A mesure que Plotkine découvre sa véritable nature, Dantec abat son jeu, et entame une longue réflexion sur la puissance du Verbe incarné. Un travail de mise en abîme qui n'est pas inédit, mais dans lequel il est toujours intéressant de se replonger. Toutefois, là où un Christopher Priest choisit la voie de l'émotion dans la Fontaine Pétrifiante, Dantec prend délibérément le parti de la complexité. Et quand Egan rencontre Vanneghem, on s'accroche, on s'accroche… et puis on décroche, car parfois la bonne volonté n'y suffit plus. Et c'est dommage.
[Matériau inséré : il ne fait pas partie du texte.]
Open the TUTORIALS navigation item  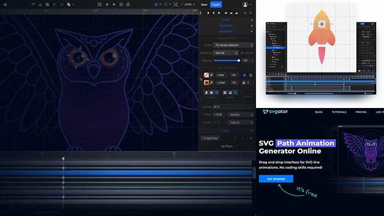coord(339,112)
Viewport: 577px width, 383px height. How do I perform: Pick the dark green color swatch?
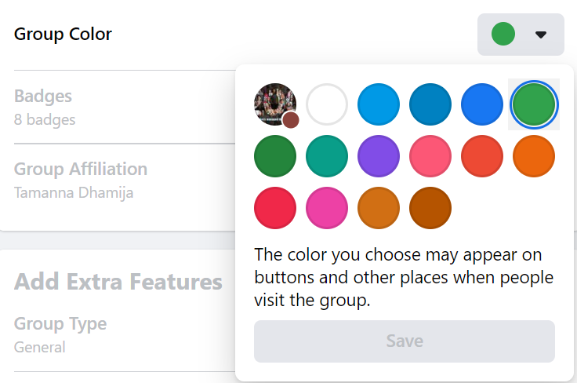coord(275,156)
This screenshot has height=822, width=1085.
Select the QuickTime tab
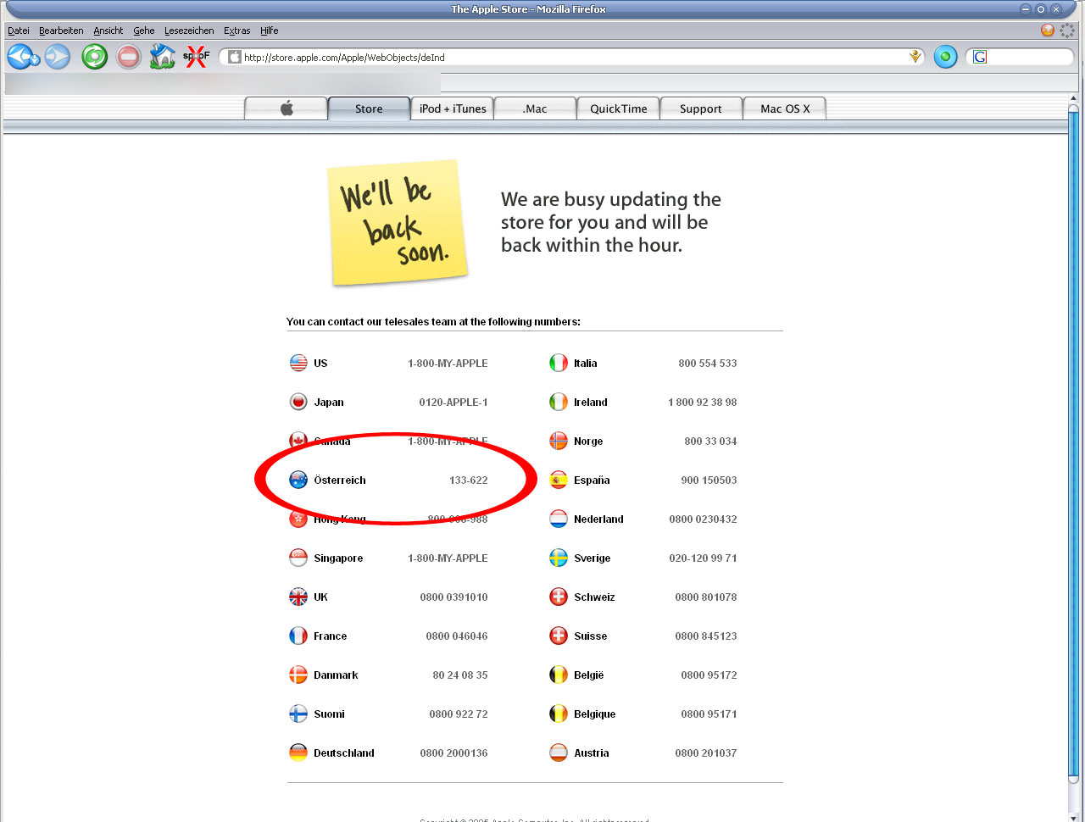pyautogui.click(x=618, y=108)
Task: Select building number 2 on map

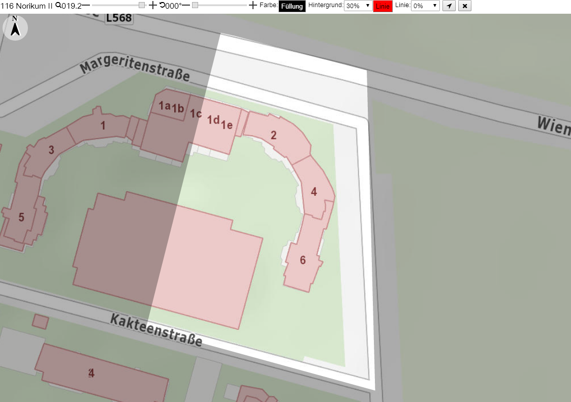Action: (274, 135)
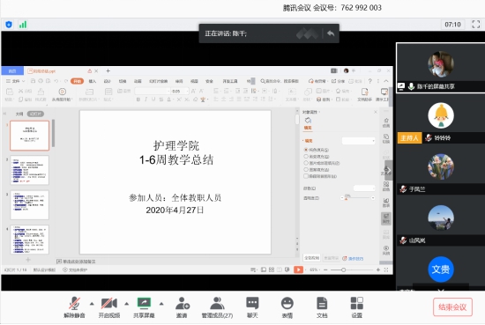Open the documents icon
This screenshot has height=325, width=485.
(322, 303)
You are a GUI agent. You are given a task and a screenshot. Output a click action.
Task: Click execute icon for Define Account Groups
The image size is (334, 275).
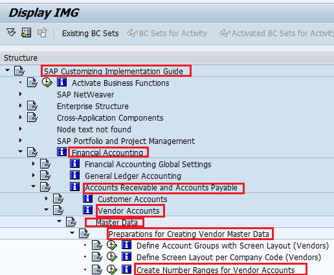click(x=112, y=245)
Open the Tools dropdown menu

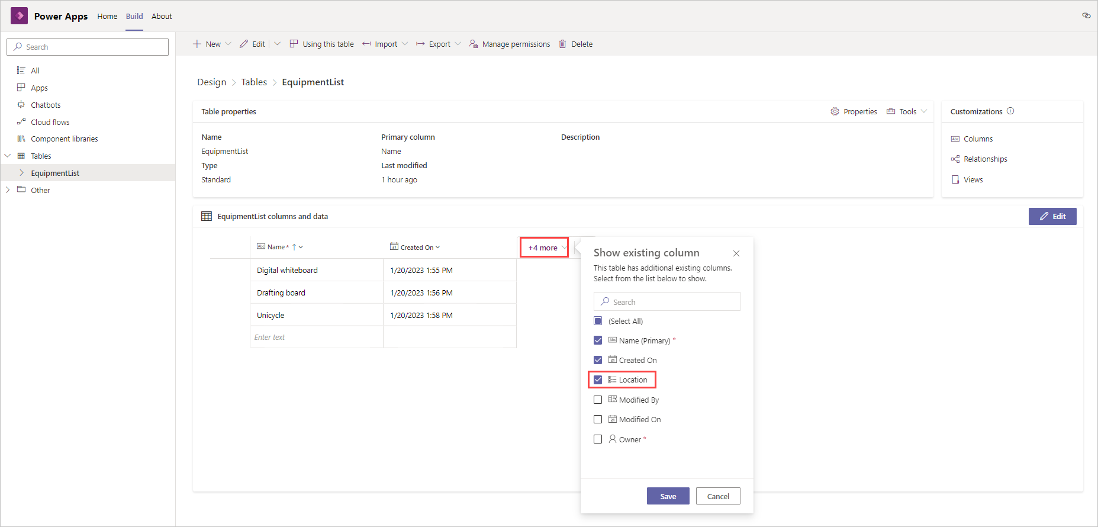tap(907, 111)
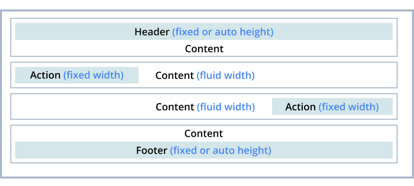Image resolution: width=414 pixels, height=186 pixels.
Task: Click the word 'Header'
Action: [152, 32]
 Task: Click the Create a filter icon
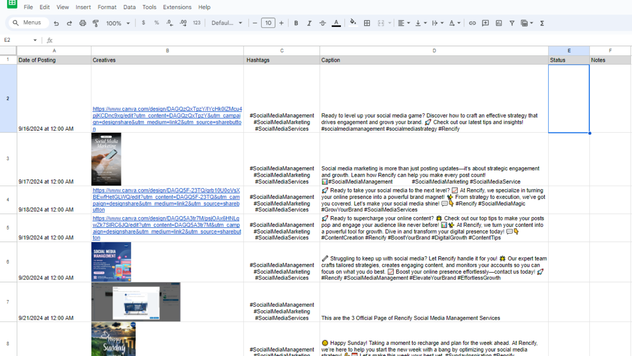(512, 23)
Dommage parce que d'une part la vraie problématique de son roman, à savoir la fin du monde comme effet de la dévolution commune de l'homme et de la machine, n'y apparaît plus que noyée dans les envolées mystico-verbeuses dont seul il a le secret. Et d'autre part il passe sans doute à côté d'un de ses meilleurs romans. Au bout du compte, on arrive essoufflé jusqu'aux dernières pages du roman, qui sont pourtant parmi les plus belles qu'il ait écrites à ce jour. Elles sont belles parce qu'enfin il y laisse parler l'émotion, plutôt que la technicité du langage. Son plaidoyer pour une lueur d'espoir (il préfèrerait peut-être que l'on dise son prêche) est certainement ce qu'il y a de plus surprenant dans Cosmos Incorporated, car Dantec, toujours froid comme la mort ne nous avait pas préparé à une écriture si vivante. Et on aimerait pourtant s'y habituer. Lui qui aime tant les risques, c'est peut-être le plus gros risque qu'il ait pris dans ce roman. Celui d'entr'ouvrir un peu son armure de carbone-carbone, pour nous laisser apercevoir un peu de peau nue, sans perdre pour autant une once d'efficacité.
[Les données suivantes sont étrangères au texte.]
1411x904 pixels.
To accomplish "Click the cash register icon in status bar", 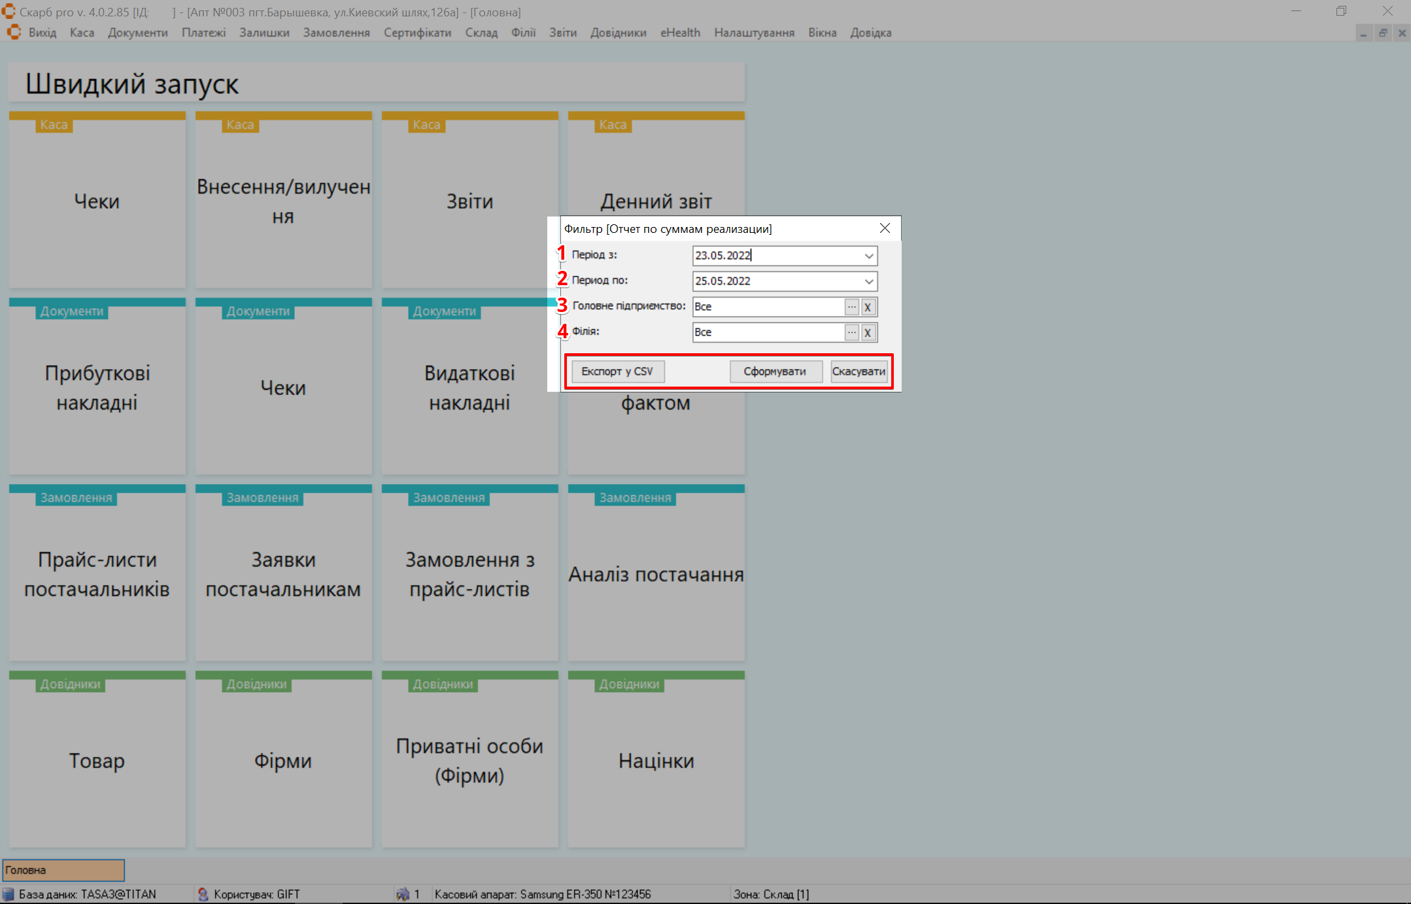I will click(403, 894).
Il n'en reste pas moins que Dantec a quelque chose de rare en lui. C'est ce qui fait que, toujours, on a envie de voir où il veut nous emmener, d'écouter ce qu'il essaie de nous dire. Parce que le vrai roman de Maurice G. Dantec, c'est Maurice G. Dantec. On lui pardonne toujours, parce qu'il marche vers la Lumière, et qu'on veut voir comment il y parviendra. Alors forcément on ne regrette pas tout à fait Cosmos Incorporated, et on achètera le prochain.